Namun bagaimana caranya memaksimalkan modal besar yang dimiliki negeri kita ini untuk menjadi sarana ekowisata demi kegiatan pariwisata yang berkelanjutan? Lalu bagaimana memasarkannya?

Perlu diketahui lebih dulu, ekowisata atau ekoturisme sendiri adalah kegiatan pariwisata yang berwawasan lingkungan dengan mengutamakan aspek konservasi alam, aspek pemberdayaan sosial budaya ekonomi masyarakat lokal serta aspek pembelajaran dan pendidikan.

Kini, sudah mulai banyak perusahaan maupun komunitas di Indonesia yang menawarkan kegiatan ekowisata sebagai cara untuk melesatarikan kegiatan pariwisata sekaligus alam dan lingkungan. Salah satunya adalah Sebumi, perusahaan yang memiliki fokus utama memberikan edukasi terkait lingkungan hidup melalui kegiatan wisata konservasi atau ekowisata.

Embung (tampungan air) Nglanggeran di Kawasan Ekowisata Gunung Api Purba Nglanggeran, Desa Nglangger (Lutfi Fauziah)
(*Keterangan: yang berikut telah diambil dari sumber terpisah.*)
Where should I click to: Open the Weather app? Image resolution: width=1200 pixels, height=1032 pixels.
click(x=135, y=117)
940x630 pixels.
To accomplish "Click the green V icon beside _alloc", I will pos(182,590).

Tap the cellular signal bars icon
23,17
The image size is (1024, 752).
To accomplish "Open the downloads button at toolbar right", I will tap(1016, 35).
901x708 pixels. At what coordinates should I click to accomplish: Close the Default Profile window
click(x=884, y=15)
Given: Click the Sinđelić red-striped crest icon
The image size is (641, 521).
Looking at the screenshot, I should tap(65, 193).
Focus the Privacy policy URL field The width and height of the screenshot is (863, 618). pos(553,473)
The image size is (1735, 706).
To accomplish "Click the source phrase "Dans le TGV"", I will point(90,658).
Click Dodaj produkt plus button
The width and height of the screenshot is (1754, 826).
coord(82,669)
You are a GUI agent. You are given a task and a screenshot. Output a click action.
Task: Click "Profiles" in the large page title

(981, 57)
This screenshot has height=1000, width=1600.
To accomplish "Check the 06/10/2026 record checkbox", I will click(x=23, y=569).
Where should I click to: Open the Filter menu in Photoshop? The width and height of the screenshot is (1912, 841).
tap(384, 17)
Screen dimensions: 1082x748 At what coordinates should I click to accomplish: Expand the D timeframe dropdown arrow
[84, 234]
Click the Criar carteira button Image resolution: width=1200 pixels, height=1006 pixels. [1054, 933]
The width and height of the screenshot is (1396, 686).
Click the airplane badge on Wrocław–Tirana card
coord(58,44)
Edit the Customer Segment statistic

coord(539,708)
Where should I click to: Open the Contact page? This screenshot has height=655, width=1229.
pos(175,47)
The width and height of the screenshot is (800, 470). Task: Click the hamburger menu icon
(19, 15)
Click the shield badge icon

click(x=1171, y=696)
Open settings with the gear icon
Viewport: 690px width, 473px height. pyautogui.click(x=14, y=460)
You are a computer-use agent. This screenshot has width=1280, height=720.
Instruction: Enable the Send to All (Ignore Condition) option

Iben Yuzenho, Direktur Sebumi, mengatakan bahwa ada dua pendekatan dalam menciptakan produk, termasuk produk pariwisata, yakni outside-in dan inside-out. Menurutnya, selama ini pendekatan untuk produk pariwisata "terlalu outside-in."

"Jadi, kita create produk based on apa yang diminta oleh market," kata Iben dalam diskusi bertajuk "How's The Indonesian Ecotourism Market Perspective?" di acara Road to Indonesia Ecotourism Summit 2022 yang dihelat pada Ahad, 9 Januari 2022.

Masalahnya, jika hanya mengikuti permintaan pasar, berarti kita harus memuaskan apa pun yang diinginkan dan dibutuhkan pasar, berarapun harga atau dampak yang bisa ditimbulkan. "Itu berbabaya kalau tidak dibalance dengan pendekatan inside-out. Inside-out itu berarti kita memahami siapa diri kita, apa kekuatan kita, dan apa kontribusi dan apa yang bisa kita tawarkan untuk dunia," tutur Iben.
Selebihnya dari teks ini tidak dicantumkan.